In recent weeks, one thing that keeps popping up repeatedly when talking to customers is how they can implement technology to make businesses safe from COVID-19. At the same time, the security guide is constantly evolving, so any solution must be flexible. And any investment must generate a return even when the pandemic is over.

In particular, I am often asked about artificial intelligence (AI) in video analytics and how it can contribute in times of the coronavirus, and that is what I want to focus on in this post.

What is AI?

The elements of AI are already connected to our lives. When you talk to a robot via chat, for example, AI makes the experience more natural and performs routine tasks, such as answering frequently asked questions, scheduling appointments, or placing orders. When you finish that new TV series on Netflix, the AI ​​collects information about your preferences and creates a personalized list of watch recommendations. When you quickly open Google Maps to get somewhere, the AI ​​helps you find the fastest route. And those are just a few examples.

However, despite its prevalence, not everyone knows what AI means. Simply put, AI, that is, artificial intelligence describes machines that mimic human mental processes, such as problem-solving. These machines can "learn", respond to changing inputs, and perform specific, even highly sophisticated tasks.
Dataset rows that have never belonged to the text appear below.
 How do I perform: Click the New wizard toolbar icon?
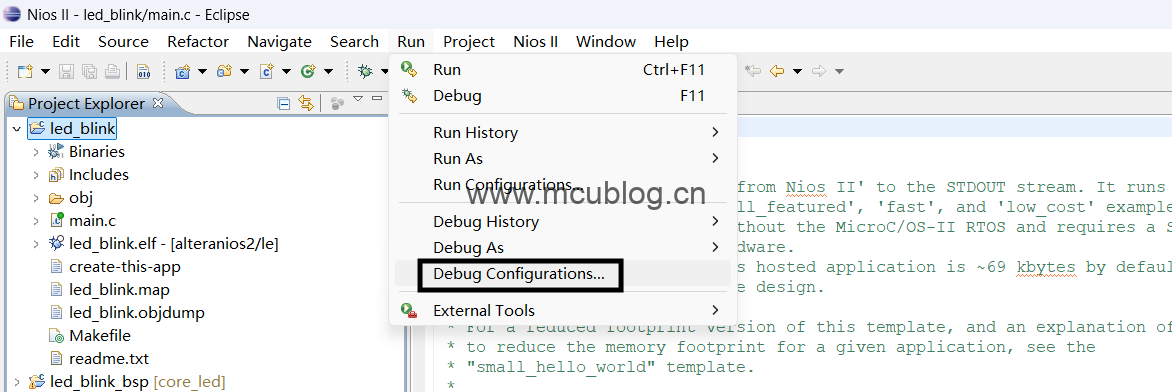(x=25, y=72)
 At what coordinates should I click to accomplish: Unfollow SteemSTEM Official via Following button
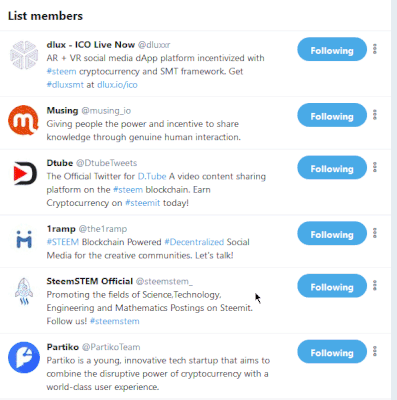332,286
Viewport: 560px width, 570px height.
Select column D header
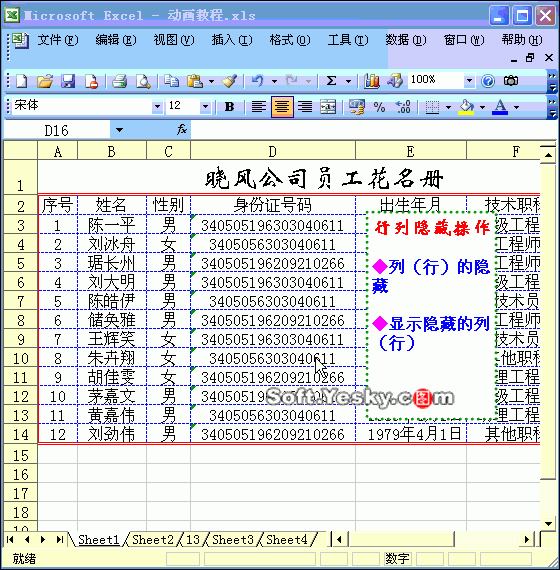(x=273, y=151)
Let's look at a popular example: you want a machine to learn to recognize a cat. You give him a huge amount of data, in this case, photos of felines. The software analyzes the data, identifying correlations and recurring patterns, such as whiskers, pointy ears, and furry tails. Then you can make informed decisions based on this "experience," distinguishing a pussycat from, say, a soccer ball (no ears) or a car (no skin).

AI in video analytics

Video analytics generally uses a type of a subset of artificial intelligence called "deep learning." Deep learning takes advantage of a multi-layered algorithmic structure called an artificial neural network (ANN) that is designed to function as a biological brain. But before we get lost in a terminological burrow, the key takeaway for us is that deep learning is exceptionally accurate and remarkably independent - it can correct itself and fine-tune its performance without expert human intervention.
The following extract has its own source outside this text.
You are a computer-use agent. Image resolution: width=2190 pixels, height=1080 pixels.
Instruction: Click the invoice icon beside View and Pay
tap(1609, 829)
Therefore, compared to standard analytics solutions, cameras with built-in AI engines are much more powerful and perform better. They offer great functionality and an exceptional degree of flexibility. With the help of a software development kit, applications for cameras can be developed according to specific and evolving needs.

AI in COVID-19

For example, at this point you might want to train a camera to recognize when shoppers, travelers, employees, etc. don't wear masks. Or maybe you want it to recognize when people are not maintaining social distancing, or to identify where human trafficking is creating congestion. With this technology, you can count the number of people at building entrances, estimate the size of the crowd, manage queues, and much more. In addition, thresholds can be defined and alerts sent when cameras observe that the rules are violated. This helps create a safe environment for both customers and employees, and assures them that protective measures are in place, as many people have not fully understood or correctly adopted preventive behaviors.

AI is flexible and fit for the future

Artificial intelligence-based video analytics can be leveraged in various scenarios, from retail to warehousing and logistics, airports, or government. The cameras can support multiple applications simultaneously. And they are not limited to the same fixed applications: they can be adapted.

So in the future, when the rules related to COVID-19 (hopefully) are no longer an annoying necessity, new applications can be developed. For example, a company may want to better identify the disposal of items in, for example, shoplifting, traffic monitoring or a workforce safety. The possibilities are practically unlimited.